江戸川乱歩 孤島の鬼(48) 大団円 /江戸川乱歩「孤島の鬼」全電子化注~了
大団円
さて、木崎初代(正しくは樋口初代)をはじめ、深山木幸吉、友之助少年の三重の殺人事件の真犯人は明らかとなり、私たちの復讐を待つまでもなく、彼はすでに狂人になり果ててしまった。また、その殺人事件の動機となった樋口家の財宝の隠し場所もわかった。私の長物語もこの辺で幕をとじるべきであろう。
何か言い残したことはないかしら。そうそう、素人探偵深山木幸吉氏のことである。彼はあの系図帳を見ただけで、どうして岩屋島の巣窟を見抜くことができたのだろう。いくら名探偵といっても、あんまり超自然な明察だ。
私は事件が終ってから、どうもこのことが不思議でたまらぬものだから、深山木氏の友人が保管していた故人の日記帳を見せてもらって、丹念に探してみたところ、あった、あった。大正二年の日記帳に、樋口春代の名が見える。いうまでもなく初代さんの母御だ。
読者も知っている通り、深山木氏は一種の奇人で、妻子がなかった代りに、ずいぶんいろいろな人と親しくなって夫婦みたいに同僚していたことがある。春代さんもそのうちの一人だった。深山木氏は旅先で、因っている春代さんを拾ったのだ。(初代さんを捨て子にしたずっと後の話だ)
同棲二年ほどで、春代さんは深山木氏の家で病死している。定めし死ぬ前に、捨て児のことも、系図帳のことも、岩屋島のことも、すっかり深山木氏に話したことであろう。これで、後年深山木氏が例の樋口家の系図帳を見るや否や、岩屋島へ駈けつけたわけがわかる。
系図帳は樋口春雄(丈五郎の兄)からその妻の梅野に、梅野からその子の春代に、春代から初代にと伝えられたものであろう。むろん彼らはその系図帳の真価については何事も知らなかった。ただ正統の子が持ち伝えよという先祖の遺志を守ったにすぎない。

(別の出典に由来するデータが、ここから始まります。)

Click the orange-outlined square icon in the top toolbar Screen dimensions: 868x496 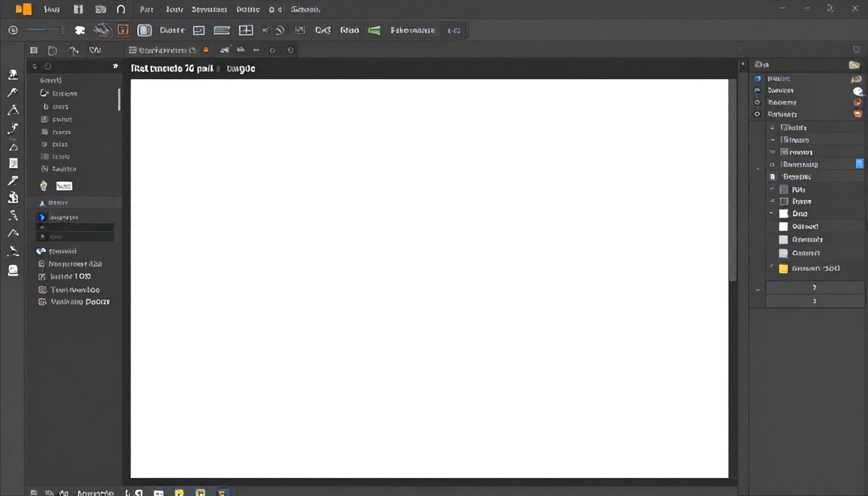123,30
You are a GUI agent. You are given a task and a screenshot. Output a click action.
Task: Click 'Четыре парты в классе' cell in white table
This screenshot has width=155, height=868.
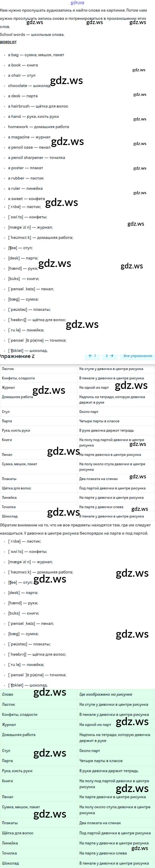tap(99, 421)
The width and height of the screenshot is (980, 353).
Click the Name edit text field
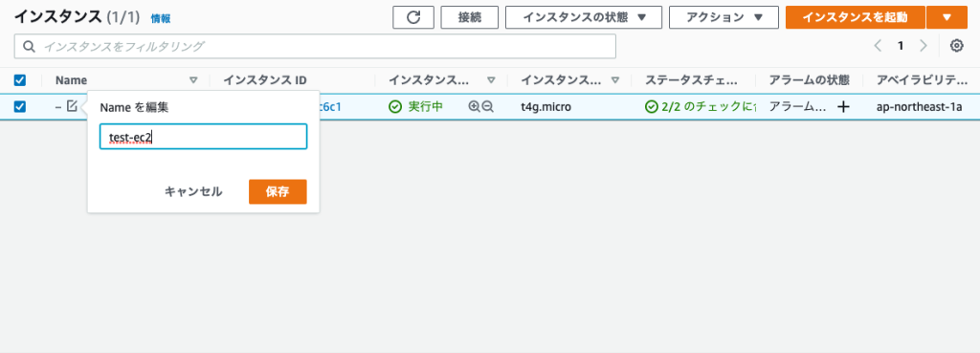point(203,136)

では、丈五郎はどうして、あの呪文がその中に隠してあることを知ったか。彼の女房の告白によれば、丈五郎がある日、先祖の書き残した日記を読んでいて、ふとその一節を発見したのだ。そこには家に伝わる財宝の秘密が系図帳に封じこめられてあるという意味がしるしてあった。だが、それは春代の家出後だったので、折角の発見がなんにもならなかった。それ以来、丈五郎は佝僂の息子に命じて、春代の行方探しに努めたが、当てのない探し物ゆえ、なかなか目的を達しなかった。やっと大正十三年ごろになって、今では初代がその系図帳を持っていることがわかった。それから丈五郎がその系図帳を手に入れるために、どれほど骨を折ったかは、読者の知っている通りである。

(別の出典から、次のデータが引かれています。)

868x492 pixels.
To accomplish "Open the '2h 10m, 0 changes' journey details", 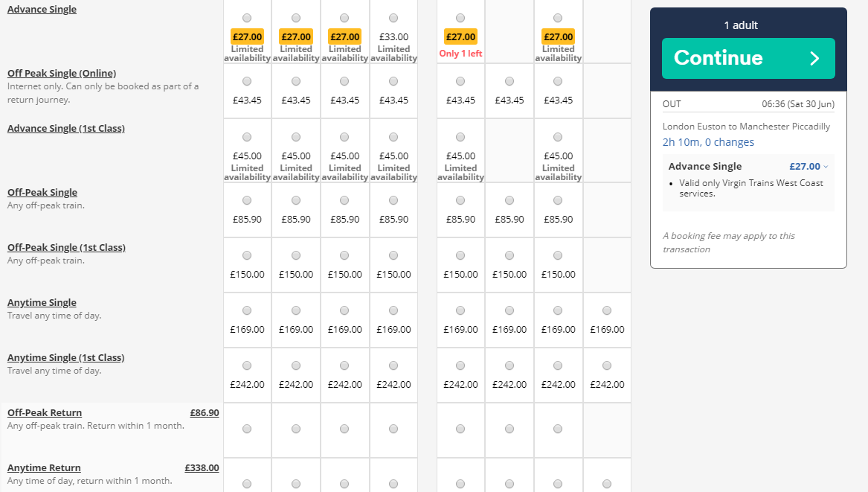I will click(708, 142).
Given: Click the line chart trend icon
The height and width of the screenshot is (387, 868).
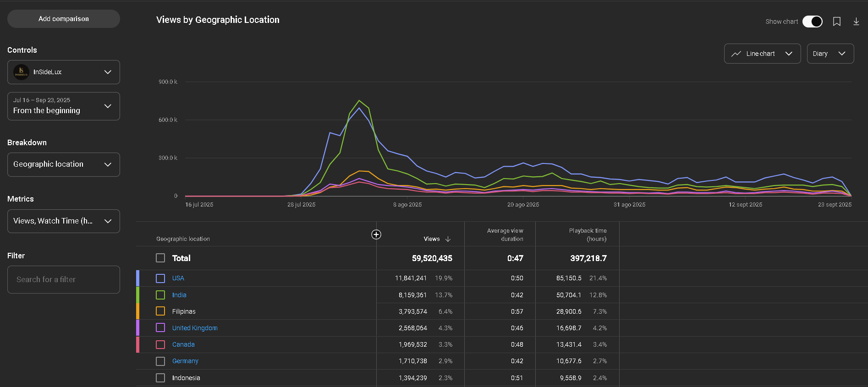Looking at the screenshot, I should [x=736, y=54].
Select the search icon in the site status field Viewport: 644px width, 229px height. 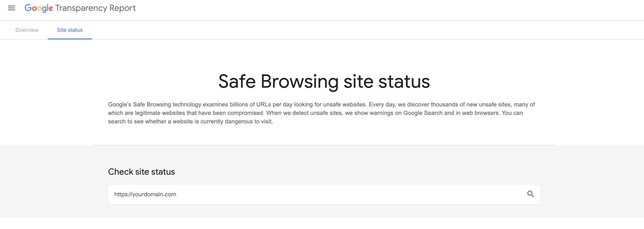pyautogui.click(x=531, y=194)
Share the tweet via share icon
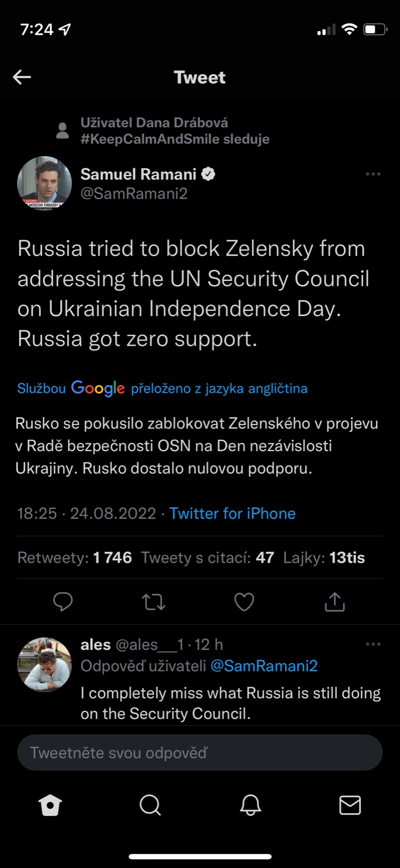The width and height of the screenshot is (400, 868). tap(334, 602)
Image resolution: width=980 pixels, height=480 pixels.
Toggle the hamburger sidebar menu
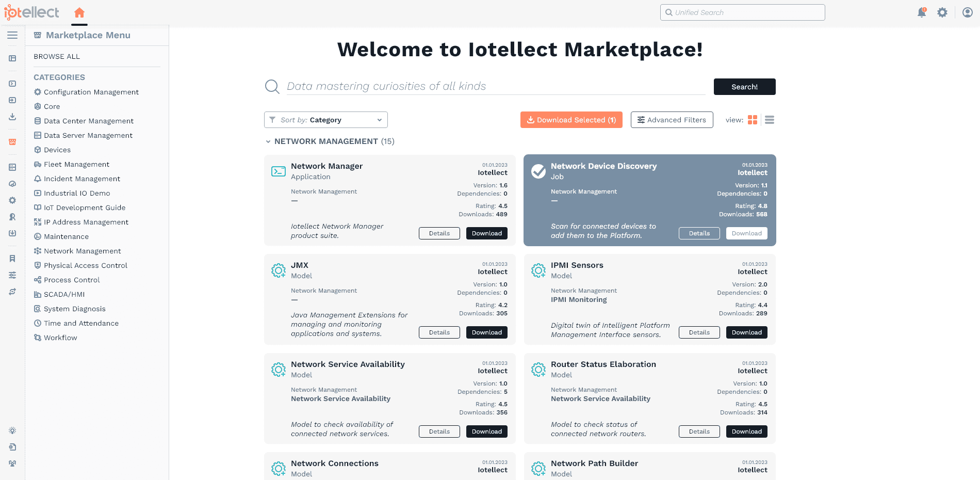[12, 35]
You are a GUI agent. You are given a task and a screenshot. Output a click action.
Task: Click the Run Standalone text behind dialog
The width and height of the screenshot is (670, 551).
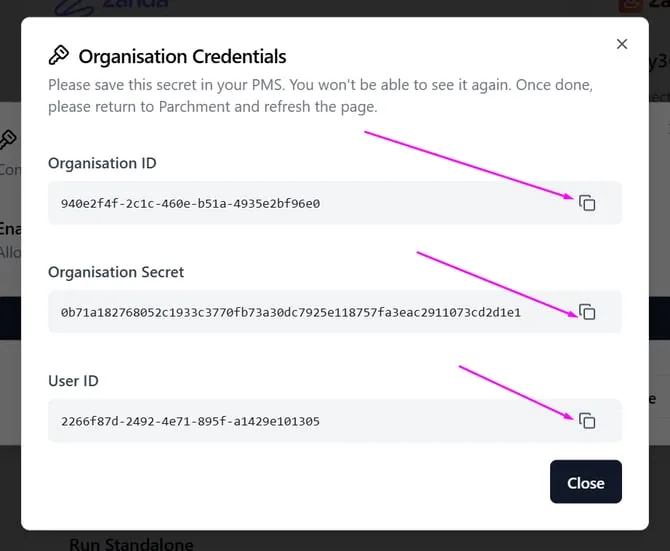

樋口家の先祖は、広く倭寇(わこう)といわれている海賊の一類であった。大陸の海辺を掠(かす)めた財宝をおびただしく所持していた。それを領主に没収されることを恐れて、深く地底に蔵し、代々その際し場所を言い伝えてきたが、春雄の祖父に当たる人がそれを呪文に作って系図帳にとじこめたまま、どういうわけであったか、その子に呪文のことを告げずして死んだ。徳さんの聞き伝えたところによると、その人は、卒中で頓死をしたらしいということである。
それ以来、丈五郎が古い日記帳の一節を発見するまで、樋口の一族はこの財宝について何も知らなかったわけである。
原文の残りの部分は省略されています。